* _ОТРЫВОК_
--------------------------------------------------
Опять залило сердце кровью и загорелись уши, а не назад же идти: коли разделся совсем – бросайся в воду; не теперь же щупать рукой, сколь вода холодна. Была не была! И предстал.
Стоят старые знакомые один на один. Судья смотрит кротко и спрашивает тихо, не кидается.
Скрытник, бывший красавец, теперь неузнаваемый: с болезненным, истомленным лицом и потупленным в землю взором, едва держится на ногах и слова вымолвить не может.
– Ты ли это, Егор? Четыре года мы с тобой не виделись. Однако уходили тебя!
Поднял Егор от половиц глаза, вскинул их на судью и зарыдал, как ребенок. Рыдал он так, что надо было успокаивать, воды давать пить, долго ожидать речи.
Опомнившись, взглянул он опять в лицо судьи и снова упал в ноги и опять зарыдал.
--------------------------------------------------
* _СПИСОК ЗАДАНИЙ_
A – Определите, согласуются ли с отрывком утверждения (i) Судья встретил Егора криком; (ii) Судья и Егор не виделись четыре года; (iii) Егор заговорил сразу же, как поднял глаза на судью. Ответьте на каждое «да» или «нет» и приведите точную цитату из отрывка, которая это решает.
B – Перескажите короче абзац отрывка, начинающийся словами «Поднял Егор от половиц глаза», и сохраните его основные факты.
C – Ответьте по отрывку на вопросы, каждый на отдельной строке:
(i) Как зовут скрытника?
(ii) Каким скрытник был прежде?
(iii) Что сделал Егор, когда опомнился?

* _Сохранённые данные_
--------------------------------------------------
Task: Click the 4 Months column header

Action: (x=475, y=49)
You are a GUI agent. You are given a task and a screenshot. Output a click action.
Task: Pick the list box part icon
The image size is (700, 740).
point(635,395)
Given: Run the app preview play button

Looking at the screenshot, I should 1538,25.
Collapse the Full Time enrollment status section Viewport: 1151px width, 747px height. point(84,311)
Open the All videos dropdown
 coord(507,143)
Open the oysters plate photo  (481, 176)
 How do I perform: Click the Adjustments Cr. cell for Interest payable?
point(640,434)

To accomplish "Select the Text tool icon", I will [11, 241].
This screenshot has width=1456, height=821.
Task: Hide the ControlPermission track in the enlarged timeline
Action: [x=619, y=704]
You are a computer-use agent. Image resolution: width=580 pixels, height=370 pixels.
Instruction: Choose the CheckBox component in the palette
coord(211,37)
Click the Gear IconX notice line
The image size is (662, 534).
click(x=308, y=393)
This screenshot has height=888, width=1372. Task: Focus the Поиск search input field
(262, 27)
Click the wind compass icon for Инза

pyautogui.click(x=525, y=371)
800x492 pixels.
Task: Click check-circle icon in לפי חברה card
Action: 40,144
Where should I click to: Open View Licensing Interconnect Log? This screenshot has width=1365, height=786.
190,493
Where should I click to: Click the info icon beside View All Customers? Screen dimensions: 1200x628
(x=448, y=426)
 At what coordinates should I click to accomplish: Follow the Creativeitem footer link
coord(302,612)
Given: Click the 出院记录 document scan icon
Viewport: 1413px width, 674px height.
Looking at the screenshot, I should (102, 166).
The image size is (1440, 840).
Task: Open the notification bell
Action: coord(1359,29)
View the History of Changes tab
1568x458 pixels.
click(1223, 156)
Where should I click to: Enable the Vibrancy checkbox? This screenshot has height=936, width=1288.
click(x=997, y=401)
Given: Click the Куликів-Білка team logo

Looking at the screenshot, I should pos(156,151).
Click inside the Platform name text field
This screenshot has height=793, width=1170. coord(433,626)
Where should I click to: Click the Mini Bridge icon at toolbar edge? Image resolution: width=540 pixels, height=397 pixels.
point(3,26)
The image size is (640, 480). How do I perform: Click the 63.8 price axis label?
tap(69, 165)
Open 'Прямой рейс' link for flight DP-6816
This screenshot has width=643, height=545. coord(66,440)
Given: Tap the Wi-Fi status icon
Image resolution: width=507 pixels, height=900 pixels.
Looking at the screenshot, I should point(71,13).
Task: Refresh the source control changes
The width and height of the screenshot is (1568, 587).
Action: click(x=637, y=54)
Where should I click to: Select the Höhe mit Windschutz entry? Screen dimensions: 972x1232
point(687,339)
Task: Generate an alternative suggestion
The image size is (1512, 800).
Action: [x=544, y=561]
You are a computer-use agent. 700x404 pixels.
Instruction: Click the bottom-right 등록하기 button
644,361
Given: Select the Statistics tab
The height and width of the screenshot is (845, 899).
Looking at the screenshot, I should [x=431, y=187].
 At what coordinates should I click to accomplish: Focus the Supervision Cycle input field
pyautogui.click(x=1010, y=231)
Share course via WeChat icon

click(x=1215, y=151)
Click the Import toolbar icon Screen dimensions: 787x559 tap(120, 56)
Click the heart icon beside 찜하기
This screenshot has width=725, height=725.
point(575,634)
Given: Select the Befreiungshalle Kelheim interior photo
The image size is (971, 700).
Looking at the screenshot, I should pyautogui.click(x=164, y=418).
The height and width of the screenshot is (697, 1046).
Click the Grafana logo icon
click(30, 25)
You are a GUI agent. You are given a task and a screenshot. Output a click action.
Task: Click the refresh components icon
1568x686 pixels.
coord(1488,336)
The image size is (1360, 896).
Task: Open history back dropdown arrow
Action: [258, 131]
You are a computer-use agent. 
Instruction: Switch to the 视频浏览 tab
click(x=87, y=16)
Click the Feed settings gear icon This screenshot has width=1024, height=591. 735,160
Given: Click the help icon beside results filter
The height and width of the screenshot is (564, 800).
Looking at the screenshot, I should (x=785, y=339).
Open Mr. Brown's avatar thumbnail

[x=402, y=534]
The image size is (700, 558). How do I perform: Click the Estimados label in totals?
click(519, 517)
--------------------------------------------------
* _ОТВЕТЫ_
A –
(i) Нет: «Судья смотрит кротко и спрашивает тихо, не кидается».
(ii) Да: «Четыре года мы с тобой не виделись».
(iii) Нет: «надо было успокаивать, воды давать пить, долго ожидать речи».

B – Егор поднял глаза на судью и разрыдался, как ребенок. Его пришлось успокаивать и поить водой, а ждать, пока он заговорит, пришлось долго.

C –
(i) Егор.
(ii) Красавцем.
(iii) Снова взглянул в лицо судьи, упал ему в ноги и опять зарыдал.